Stage Four: Health Care Utilization
Patients’ Ability to pay–six papers
The cost of health care was a key barrier to accessing health care for Indigenous peoples [53, 64]. In some cases patients could only afford part of the cost while others did not have the means to pay at all [65]. Patients in some cases lived below the poverty line [39]. It was not just the cost of the service that was prohibitive, but also associated costs of travelling to and in some cases remaining at the health care service for extended care [74]. People often made choices based not only on quality but also on cost [40, 55].
Services’ Affordability–14 papers
Providing affordable services often proved difficult for many of the Indigenous health care services included in this review primarily because patients were often unable to afford the true cost of care and funding from other sources was limited.
• Providing cost effective care was considered crucial for ensuring accessibility of health care for Indigenous peoples on low incomes [77]. This often meant reducing charges to many patients [56, 65] or providing free services [44]. In some instances cost effective care also extended to the provision of free medicines [78] and dental care [71], particularly in the case of low income earners [64].
• Managing within constrained budgets was an issue that hampered some services from offering cost effective care. In some instances the cost incurred in providing care was greater than the normal charge to patients [56]. One service reported having to limit some of the more expensive services such as outreach visits due to lack of funding [54]. Services reported receiving insufficient economic support to provide the care that was needed [44, 51, 64, 79, 80].
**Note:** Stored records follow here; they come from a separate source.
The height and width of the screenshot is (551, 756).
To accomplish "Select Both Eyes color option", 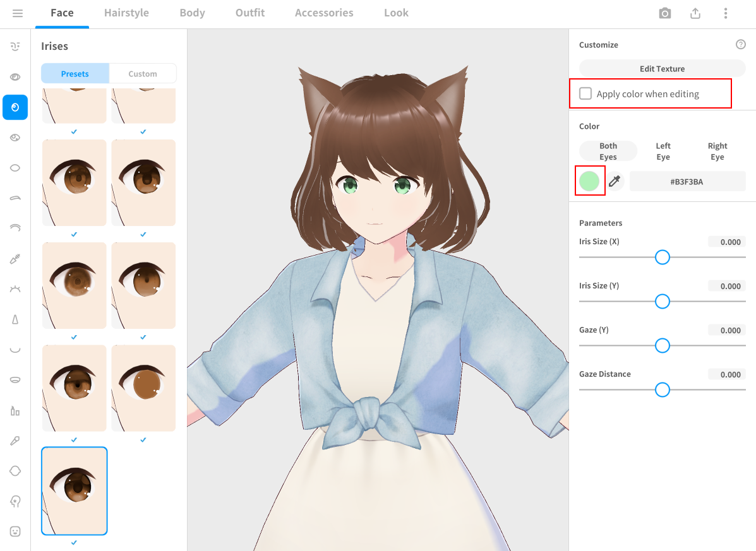I will tap(608, 151).
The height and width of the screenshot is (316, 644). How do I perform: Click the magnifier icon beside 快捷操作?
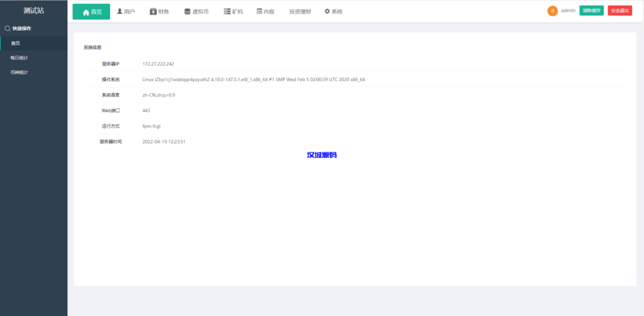pyautogui.click(x=8, y=28)
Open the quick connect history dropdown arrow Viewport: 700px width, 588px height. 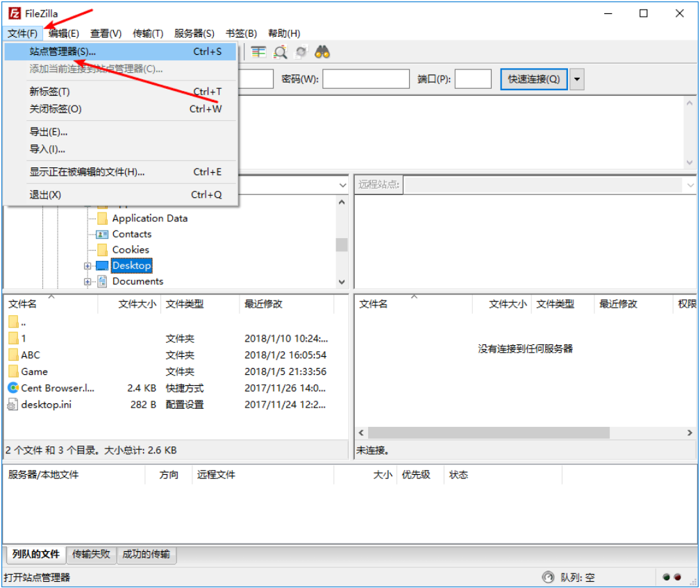577,79
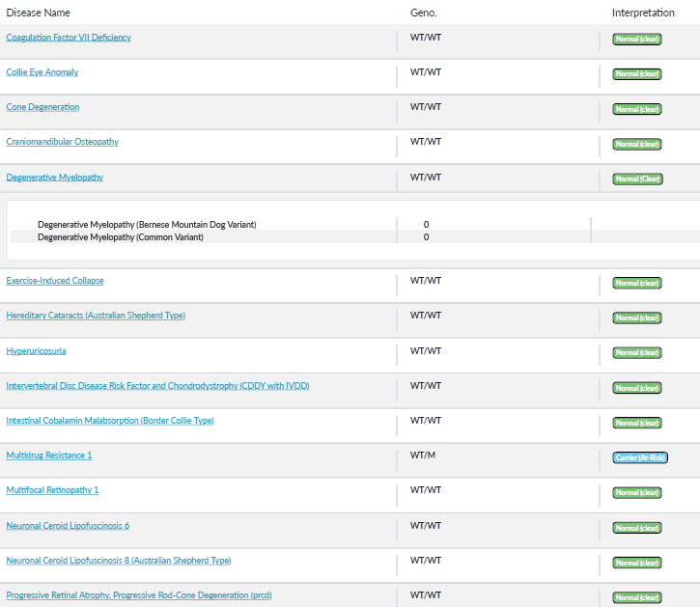Image resolution: width=700 pixels, height=607 pixels.
Task: Select Normal (Clear) badge for Degenerative Myelopathy
Action: (637, 179)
Stage Five: Consequences of Accessing Health Care
Patients’ Ability to Engage–three papers
Engaging with both individual patients and the community more generally took time and patience [46]. Communities that felt a sense of ownership over the service were more likely to engage and then importantly remain engaged with health care services [76]. It was also the case that patients were more comfortable talking about their health with an Indigenous staff member or while participating in cultural activities that some Indigenous services offered to community members [54].
Services’ Appropriateness–17 papers
Many of the Indigenous health care services attempted to engage with the communities they served, and in some cases the service was owned and managed by local Indigenous peoples. Appropriateness of services also related to ensuring a sense of holistic care whereby barriers to accessing any service were reduced.
• Engaging with community to determine their needs was considered crucial to ensuring the acceptability of services [8, 41, 45, 50, 51, 81].
• Ensuring community ownership whereby services that are initiated, planned, governened and managed by the local community was believed to result in the most appropriate cultural models [40, 56, 58, 82].
• Coordinating care meant that patients received a holistic service from a multi-disciplinary team with no internal barriers to access [41, 49, 75]. For some Indigenous peoples with high needs this extended to coordinated home services [62].
• Integrating services improved the ability of the service to meet the holistic needs of the community [44, 56, 72] by ensuring that patients were supported to access care not available within the Indigenous health service [41, 46, 50, 62, 70].